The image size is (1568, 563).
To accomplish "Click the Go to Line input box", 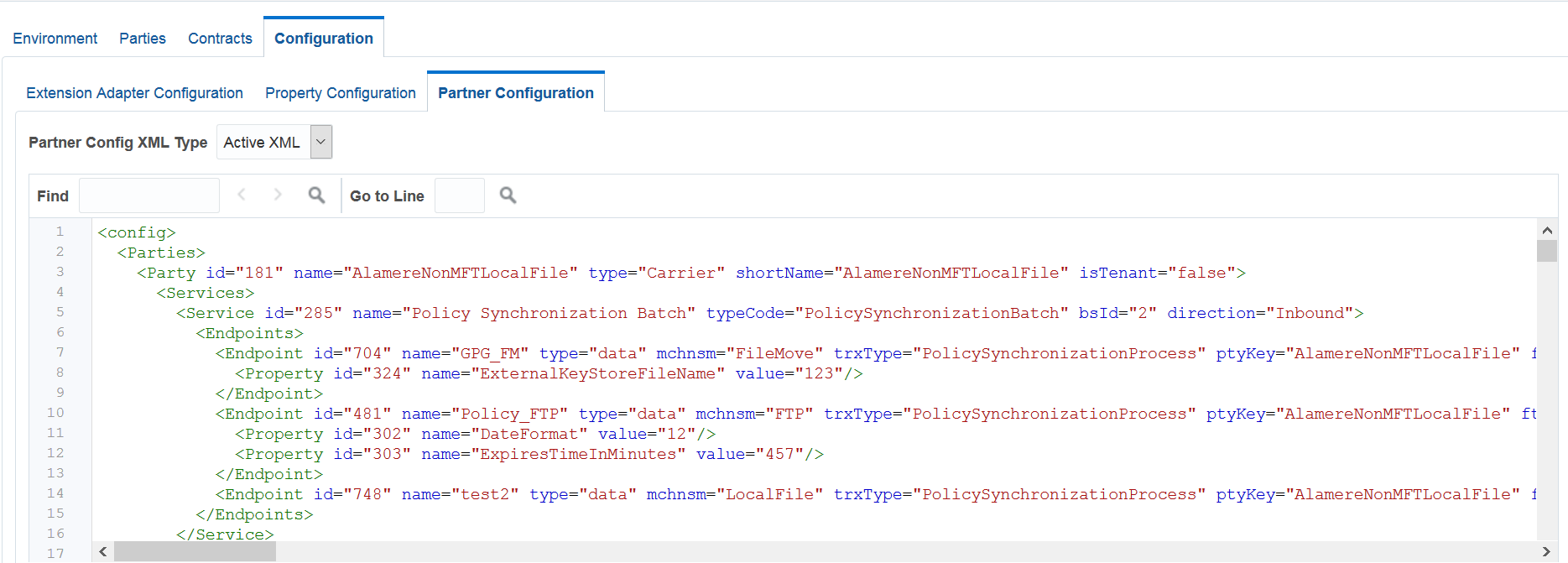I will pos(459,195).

...

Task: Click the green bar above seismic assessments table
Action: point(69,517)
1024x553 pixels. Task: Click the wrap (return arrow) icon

---

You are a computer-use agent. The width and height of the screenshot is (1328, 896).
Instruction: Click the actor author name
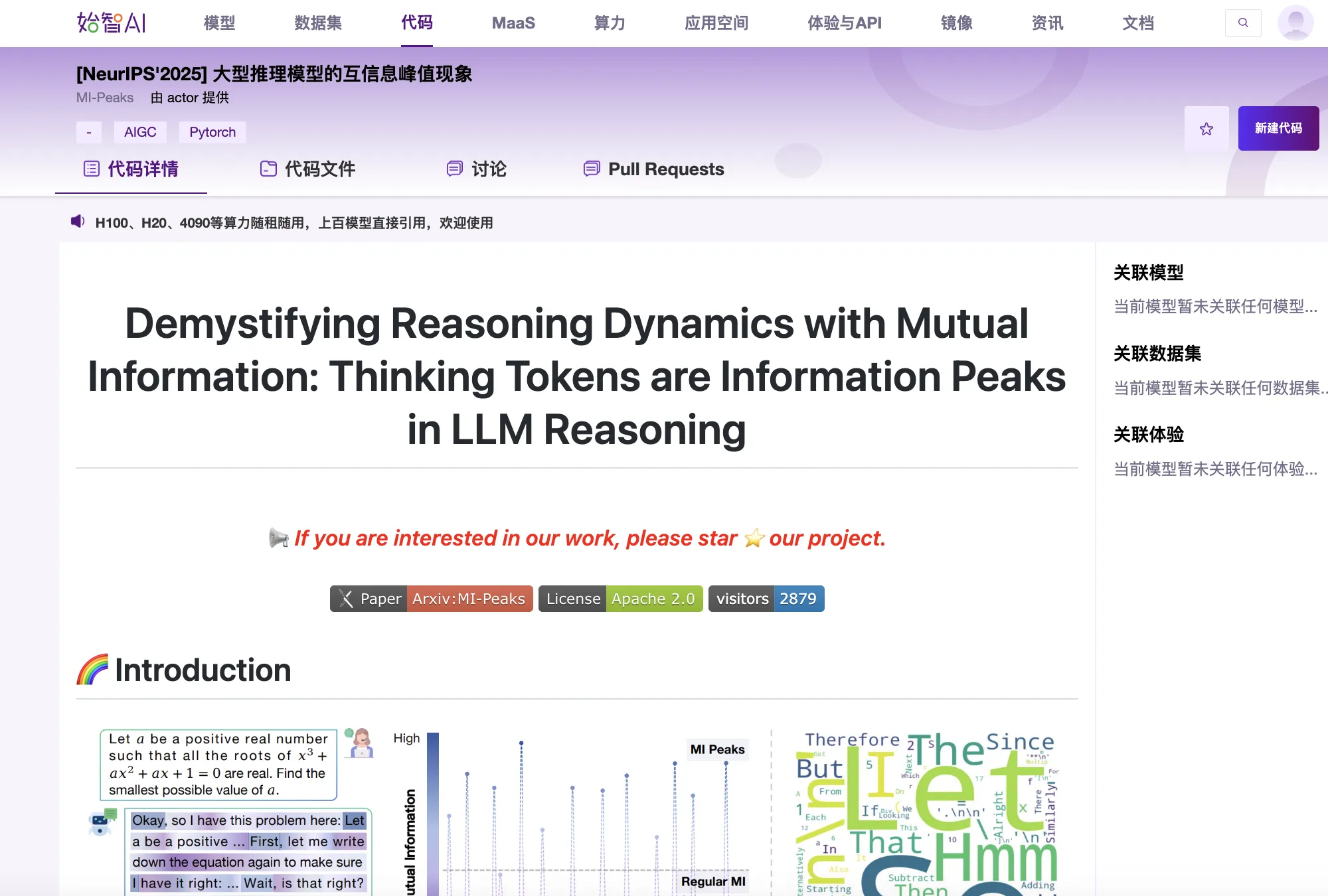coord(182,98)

# Exercise details
Render the listing as a Markdown table with columns No. and Text, from the line with "Task: Click the green" up to and including the line with "1024x553 pixels. Task: Click", numbering each row and leaving out blank lines.

# Answer for this exercise
| No. | Text |
|---|---|
| 1 | Task: Click the green bar above seismic assessments table |
| 2 | Action: point(69,517) |
| 3 | 1024x553 pixels. Task: Click the wrap (return arrow) icon |